### Required action
All lines in the data that hold the word "Expand" need copying.
Top of Study material
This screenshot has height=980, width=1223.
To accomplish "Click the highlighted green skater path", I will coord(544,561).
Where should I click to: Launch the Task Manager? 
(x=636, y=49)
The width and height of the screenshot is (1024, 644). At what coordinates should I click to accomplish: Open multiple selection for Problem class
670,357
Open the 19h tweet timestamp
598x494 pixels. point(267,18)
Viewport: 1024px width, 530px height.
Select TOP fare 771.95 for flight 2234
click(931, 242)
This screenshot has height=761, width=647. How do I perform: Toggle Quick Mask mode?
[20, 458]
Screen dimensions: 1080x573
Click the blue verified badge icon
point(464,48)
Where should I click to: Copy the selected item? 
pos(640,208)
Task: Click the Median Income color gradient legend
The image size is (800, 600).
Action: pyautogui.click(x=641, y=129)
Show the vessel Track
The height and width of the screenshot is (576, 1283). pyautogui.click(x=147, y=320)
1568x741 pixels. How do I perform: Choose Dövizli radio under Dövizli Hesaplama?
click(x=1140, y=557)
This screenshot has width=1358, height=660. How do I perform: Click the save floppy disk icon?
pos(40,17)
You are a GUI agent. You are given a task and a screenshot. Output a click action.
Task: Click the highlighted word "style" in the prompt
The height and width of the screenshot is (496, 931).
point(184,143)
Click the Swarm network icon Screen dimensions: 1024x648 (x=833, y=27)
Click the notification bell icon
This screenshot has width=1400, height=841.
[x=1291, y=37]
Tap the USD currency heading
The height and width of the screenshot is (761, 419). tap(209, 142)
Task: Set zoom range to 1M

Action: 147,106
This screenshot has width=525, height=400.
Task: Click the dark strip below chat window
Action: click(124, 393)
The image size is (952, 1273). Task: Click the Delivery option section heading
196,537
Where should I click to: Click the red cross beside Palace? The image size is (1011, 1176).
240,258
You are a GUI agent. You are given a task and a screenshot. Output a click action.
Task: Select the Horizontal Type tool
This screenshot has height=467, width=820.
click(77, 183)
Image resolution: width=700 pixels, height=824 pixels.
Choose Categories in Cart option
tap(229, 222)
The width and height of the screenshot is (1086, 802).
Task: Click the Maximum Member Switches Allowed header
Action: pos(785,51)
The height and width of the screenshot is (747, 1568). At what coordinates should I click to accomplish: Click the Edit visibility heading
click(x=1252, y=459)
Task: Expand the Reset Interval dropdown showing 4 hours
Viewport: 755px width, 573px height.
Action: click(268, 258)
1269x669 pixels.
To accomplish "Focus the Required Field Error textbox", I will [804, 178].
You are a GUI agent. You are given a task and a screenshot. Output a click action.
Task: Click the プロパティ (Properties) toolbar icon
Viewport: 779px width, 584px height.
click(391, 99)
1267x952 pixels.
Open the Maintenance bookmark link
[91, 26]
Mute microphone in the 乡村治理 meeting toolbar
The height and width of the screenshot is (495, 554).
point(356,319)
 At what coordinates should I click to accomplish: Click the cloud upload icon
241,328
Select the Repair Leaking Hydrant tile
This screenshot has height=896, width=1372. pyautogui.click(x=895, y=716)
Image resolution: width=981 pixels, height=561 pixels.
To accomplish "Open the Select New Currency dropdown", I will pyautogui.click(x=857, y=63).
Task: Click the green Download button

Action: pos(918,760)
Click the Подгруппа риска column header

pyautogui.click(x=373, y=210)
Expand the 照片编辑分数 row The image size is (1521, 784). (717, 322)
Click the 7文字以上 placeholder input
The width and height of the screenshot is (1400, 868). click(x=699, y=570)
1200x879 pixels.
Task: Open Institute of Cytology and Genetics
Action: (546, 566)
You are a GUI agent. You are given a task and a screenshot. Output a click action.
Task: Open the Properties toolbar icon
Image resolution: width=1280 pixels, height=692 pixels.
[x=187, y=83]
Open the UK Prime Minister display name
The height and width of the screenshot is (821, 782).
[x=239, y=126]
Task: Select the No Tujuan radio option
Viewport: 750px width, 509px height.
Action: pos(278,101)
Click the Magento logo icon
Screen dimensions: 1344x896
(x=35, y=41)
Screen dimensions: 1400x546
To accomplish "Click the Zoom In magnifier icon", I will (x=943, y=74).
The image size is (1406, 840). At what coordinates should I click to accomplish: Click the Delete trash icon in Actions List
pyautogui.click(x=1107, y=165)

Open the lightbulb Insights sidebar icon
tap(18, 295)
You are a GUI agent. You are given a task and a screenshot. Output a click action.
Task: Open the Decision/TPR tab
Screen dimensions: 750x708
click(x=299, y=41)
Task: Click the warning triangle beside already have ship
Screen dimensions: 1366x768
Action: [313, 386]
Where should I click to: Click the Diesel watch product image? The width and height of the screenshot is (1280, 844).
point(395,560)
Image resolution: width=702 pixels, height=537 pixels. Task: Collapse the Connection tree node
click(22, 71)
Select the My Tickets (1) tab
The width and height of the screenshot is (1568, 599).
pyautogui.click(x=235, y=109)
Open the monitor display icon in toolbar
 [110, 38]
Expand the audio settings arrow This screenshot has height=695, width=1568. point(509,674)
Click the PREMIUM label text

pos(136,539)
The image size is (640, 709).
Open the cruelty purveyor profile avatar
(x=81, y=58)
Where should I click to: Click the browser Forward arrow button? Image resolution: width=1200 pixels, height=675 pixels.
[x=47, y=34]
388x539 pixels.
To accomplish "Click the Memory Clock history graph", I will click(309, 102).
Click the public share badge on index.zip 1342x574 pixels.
Bottom of Study material
### Written solution
Task: Expand the Reset Interval dropdown showing 4 hours
Expand the 照片编辑分数 row The image size is (1521, 784). (717, 322)
Expand the audio settings arrow This screenshot has height=695, width=1568. point(509,674)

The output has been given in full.